▶ Exercise description
Copy every line of the records that includes the word "name".

Saved data entries:
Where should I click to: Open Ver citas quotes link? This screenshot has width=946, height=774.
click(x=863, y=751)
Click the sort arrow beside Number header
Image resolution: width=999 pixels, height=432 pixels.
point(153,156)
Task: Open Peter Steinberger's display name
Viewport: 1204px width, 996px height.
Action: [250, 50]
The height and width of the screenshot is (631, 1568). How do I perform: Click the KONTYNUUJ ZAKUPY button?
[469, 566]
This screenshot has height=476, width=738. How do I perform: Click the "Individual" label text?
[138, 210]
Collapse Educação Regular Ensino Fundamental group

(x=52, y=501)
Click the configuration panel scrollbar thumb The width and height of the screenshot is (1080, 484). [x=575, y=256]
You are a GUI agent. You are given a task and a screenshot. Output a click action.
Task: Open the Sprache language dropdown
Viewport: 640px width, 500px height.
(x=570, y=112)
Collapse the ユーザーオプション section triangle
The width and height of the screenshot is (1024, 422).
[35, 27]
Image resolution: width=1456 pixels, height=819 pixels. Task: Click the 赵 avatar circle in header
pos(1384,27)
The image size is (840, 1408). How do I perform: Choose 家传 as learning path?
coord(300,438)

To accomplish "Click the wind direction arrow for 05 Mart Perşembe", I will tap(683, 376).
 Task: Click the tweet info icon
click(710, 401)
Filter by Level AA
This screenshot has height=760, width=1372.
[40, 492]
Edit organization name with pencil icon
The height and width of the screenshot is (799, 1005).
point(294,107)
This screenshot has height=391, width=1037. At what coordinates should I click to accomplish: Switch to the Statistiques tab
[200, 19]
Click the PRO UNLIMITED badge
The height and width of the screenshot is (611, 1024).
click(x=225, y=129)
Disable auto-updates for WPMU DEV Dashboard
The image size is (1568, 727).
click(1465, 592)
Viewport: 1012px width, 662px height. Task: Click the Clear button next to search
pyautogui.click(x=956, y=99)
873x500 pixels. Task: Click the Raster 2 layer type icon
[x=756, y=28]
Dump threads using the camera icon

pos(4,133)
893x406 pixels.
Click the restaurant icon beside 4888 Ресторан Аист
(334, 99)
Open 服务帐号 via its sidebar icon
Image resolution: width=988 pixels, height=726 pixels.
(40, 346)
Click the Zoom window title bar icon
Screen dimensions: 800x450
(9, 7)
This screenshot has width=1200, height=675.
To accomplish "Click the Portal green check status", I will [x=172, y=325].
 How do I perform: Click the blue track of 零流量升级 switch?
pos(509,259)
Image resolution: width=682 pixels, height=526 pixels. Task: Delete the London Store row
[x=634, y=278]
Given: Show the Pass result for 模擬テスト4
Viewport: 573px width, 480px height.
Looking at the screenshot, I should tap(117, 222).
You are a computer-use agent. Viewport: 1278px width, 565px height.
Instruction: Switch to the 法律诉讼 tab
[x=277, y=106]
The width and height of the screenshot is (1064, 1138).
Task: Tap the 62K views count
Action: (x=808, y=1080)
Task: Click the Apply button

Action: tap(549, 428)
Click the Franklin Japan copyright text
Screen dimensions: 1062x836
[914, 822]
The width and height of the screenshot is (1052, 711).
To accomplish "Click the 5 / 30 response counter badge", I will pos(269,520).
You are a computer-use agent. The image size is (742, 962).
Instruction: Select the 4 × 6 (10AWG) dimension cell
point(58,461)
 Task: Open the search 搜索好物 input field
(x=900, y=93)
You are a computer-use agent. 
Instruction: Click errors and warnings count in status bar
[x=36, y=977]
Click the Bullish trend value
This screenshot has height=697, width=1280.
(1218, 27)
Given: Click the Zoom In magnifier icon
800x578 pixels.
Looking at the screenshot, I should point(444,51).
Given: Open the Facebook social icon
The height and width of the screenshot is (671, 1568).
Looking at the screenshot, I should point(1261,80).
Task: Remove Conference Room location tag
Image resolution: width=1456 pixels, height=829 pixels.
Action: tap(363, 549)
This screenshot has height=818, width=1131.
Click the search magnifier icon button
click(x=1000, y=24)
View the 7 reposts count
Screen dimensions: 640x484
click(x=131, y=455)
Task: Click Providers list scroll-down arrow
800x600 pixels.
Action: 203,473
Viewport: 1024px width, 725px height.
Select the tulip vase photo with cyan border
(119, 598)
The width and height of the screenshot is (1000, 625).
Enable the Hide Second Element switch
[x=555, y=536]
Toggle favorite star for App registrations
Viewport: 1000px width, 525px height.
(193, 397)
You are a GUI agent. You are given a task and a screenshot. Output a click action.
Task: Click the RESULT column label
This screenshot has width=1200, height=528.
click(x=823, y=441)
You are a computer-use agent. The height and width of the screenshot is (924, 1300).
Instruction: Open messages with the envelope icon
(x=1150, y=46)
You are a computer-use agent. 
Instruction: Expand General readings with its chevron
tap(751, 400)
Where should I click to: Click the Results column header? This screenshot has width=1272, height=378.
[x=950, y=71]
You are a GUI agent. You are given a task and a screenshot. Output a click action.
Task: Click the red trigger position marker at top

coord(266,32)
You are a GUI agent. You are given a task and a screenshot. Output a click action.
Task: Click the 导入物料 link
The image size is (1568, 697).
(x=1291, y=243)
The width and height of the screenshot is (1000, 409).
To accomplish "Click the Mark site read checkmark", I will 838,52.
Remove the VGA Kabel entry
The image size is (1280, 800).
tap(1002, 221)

▶ Answer to the problem
Task: Open Peter Steinberger's display name
Edit organization name with pencil icon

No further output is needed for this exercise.